| GIVEN PROBLEM A |
In the R package documentation below, rewrite the paragraph that begins "Using Wilcoxon (linear) scores" as a brief bulleted list that keeps its main facts.

[begin PASSAGE GIVEN]

R/Rfit-package.R

#' All Scores
#' 
#' An object of class scores which includes the score function and it's
#' derivative for rank-based regression inference.
#' 
#' Using Wilcoxon (linear) scores leads to inference which has ARE of 0.955 to
#' least squares (ML) when the data are normal. Wilcoxon scores are optimal
#' when the underlying error distribution is logistic. Normal scores are
#' optimal when the data are normally distributed. Log-rank scores are optimal
#' when the data are from an exponential distribution, e.g. in a proportional
#' hazards model. Log-Generalized F scores can also be used in the analysis of
#' survival data (see Hettmansperger and McKean p. 233).
#' 
#' @name allscores
#' @aliases wscores nscores bentscores1 bentscores2 bentscores3 bentscores4
#' logGFscores logrank.scores
#' @docType data
#' @format The format is: Formal class 'scores' [package ".GlobalEnv"] with 2
#' slots ..@ phi :function (u) ..@ Dphi:function (u)
#' @references Hettmansperger, T.P. and McKean J.W. (2011), \emph{Robust
#' Nonparametric Statistical Methods, 2nd ed.}, New York: Chapman-Hall.
#' @keywords datasets
#' @examples
#' 
#' data(wscores)
#' x<-runif(10)
#' y<-rlogis(10)
#' rfit(y~x,scores=wscores)
#' 
NULL





#' The World Famous Baseball Data
#' 
#' These data come from the back-side of 59 baseball cards that Carrie had.
#' 
#' 
#' @name baseball
#' @docType data
#' @format A data frame with 59 observations on the following 6 variables.
#' \describe{ \item{list("height")}{Height in inches}
#' \item{list("weight")}{Weight in pounds} \item{list("bat")}{a factor with
#' levels \code{L} \code{R} \code{S}} \item{list("throw")}{a factor with levels
#' \code{L} \code{R}} \item{list("field")}{a factor with levels \code{0}
#' \code{1}} \item{list("average")}{ERA if the player is a pitcher and his
#' batting average if the player is a fielder} }
#' @source Hettmansperger, T.P. and McKean J.W. (2011), \emph{Robust
#' Nonparametric Statistical Methods, 2nd ed.}, New York: Chapman-Hall.

[end PASSAGE GIVEN]
[begin DATASET EXTRACT]

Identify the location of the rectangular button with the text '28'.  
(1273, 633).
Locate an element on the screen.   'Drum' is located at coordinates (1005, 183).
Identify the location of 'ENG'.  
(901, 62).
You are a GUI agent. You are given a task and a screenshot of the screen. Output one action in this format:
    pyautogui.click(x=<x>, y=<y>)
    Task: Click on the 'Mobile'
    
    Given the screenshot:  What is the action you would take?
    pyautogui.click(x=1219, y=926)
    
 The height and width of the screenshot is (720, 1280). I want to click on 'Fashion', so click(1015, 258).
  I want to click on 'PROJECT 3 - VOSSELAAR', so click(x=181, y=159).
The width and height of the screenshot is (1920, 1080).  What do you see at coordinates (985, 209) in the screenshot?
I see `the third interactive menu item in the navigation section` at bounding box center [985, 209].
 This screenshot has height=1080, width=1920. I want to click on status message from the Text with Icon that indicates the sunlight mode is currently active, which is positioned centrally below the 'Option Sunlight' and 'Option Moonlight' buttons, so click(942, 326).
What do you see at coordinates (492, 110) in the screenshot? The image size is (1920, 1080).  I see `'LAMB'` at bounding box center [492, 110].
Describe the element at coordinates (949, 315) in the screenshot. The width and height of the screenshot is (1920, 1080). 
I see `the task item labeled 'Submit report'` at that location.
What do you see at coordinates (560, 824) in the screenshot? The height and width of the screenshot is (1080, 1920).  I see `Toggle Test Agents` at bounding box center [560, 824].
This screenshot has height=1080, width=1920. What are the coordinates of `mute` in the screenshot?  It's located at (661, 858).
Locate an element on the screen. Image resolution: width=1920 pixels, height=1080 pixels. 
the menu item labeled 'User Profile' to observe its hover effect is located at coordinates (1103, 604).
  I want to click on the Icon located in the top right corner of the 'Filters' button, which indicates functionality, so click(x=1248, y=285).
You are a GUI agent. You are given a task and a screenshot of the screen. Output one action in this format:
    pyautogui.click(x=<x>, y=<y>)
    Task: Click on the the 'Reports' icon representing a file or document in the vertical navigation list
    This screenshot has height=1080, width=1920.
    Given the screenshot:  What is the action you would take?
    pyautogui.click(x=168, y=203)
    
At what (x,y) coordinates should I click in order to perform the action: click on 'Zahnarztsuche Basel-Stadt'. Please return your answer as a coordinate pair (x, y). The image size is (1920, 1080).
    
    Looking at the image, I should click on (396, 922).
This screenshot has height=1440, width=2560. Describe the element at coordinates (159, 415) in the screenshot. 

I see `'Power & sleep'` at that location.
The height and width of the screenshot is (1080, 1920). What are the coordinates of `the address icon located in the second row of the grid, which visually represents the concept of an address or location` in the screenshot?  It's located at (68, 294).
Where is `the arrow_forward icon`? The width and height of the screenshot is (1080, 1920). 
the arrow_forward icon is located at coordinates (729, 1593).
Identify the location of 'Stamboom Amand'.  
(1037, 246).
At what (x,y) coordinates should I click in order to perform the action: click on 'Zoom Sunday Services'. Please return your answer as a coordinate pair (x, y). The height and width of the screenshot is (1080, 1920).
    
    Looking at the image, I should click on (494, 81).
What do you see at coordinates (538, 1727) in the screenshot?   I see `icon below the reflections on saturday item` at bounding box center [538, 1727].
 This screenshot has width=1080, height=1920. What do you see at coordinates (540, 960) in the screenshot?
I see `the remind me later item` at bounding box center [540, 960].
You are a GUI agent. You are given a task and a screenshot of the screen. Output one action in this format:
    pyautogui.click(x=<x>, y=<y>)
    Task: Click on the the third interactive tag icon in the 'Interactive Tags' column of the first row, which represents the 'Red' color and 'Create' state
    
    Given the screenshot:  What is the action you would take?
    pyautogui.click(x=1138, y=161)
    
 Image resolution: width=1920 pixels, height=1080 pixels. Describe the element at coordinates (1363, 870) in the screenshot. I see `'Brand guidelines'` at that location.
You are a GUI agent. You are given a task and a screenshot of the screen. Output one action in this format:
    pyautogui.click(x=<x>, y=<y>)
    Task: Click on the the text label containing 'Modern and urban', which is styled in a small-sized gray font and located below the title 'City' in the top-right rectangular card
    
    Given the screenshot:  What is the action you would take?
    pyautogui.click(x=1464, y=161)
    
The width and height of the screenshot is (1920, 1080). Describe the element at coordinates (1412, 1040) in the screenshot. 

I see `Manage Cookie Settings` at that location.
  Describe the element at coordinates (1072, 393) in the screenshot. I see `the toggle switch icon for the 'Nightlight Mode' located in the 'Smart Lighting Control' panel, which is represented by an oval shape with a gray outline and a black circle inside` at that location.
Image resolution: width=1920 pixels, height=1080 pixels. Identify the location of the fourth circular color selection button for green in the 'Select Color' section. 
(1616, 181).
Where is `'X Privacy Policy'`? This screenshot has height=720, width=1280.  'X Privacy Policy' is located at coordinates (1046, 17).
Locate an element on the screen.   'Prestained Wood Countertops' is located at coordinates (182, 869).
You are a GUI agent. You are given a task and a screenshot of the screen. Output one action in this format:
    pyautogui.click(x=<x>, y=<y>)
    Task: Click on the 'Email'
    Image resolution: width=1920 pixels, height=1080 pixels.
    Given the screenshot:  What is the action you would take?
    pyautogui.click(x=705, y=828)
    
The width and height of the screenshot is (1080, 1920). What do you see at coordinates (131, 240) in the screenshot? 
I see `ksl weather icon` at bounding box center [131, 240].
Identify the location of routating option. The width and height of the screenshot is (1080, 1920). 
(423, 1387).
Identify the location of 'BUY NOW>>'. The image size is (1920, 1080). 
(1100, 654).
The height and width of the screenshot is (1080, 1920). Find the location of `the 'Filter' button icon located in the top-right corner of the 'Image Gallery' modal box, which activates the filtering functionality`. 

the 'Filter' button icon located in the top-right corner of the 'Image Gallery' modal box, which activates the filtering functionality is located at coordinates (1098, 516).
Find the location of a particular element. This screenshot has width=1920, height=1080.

[end DATASET EXTRACT]

| GIVEN PROBLEM B |
Print the records starting with the line that contains "Identify the location of 'BUY" and going on through the end of the records, including both of those lines.

| CORRECT RESPONSE A |
- Wilcoxon (linear) scores give inference with an ARE of 0.955 relative to least squares (ML) when the data are normal, and they are optimal when the underlying error distribution is logistic.
- Normal scores are optimal when the data are normally distributed.
- Log-rank scores are optimal when the data come from an exponential distribution, as in a proportional hazards model.
- Log-Generalized F scores can also be used to analyze survival data (see Hettmansperger and McKean p. 233).

| CORRECT RESPONSE B |
Identify the location of 'BUY NOW>>'. The image size is (1920, 1080). 
(1100, 654).
The height and width of the screenshot is (1080, 1920). Find the location of `the 'Filter' button icon located in the top-right corner of the 'Image Gallery' modal box, which activates the filtering functionality`. 

the 'Filter' button icon located in the top-right corner of the 'Image Gallery' modal box, which activates the filtering functionality is located at coordinates (1098, 516).
Find the location of a particular element. This screenshot has width=1920, height=1080.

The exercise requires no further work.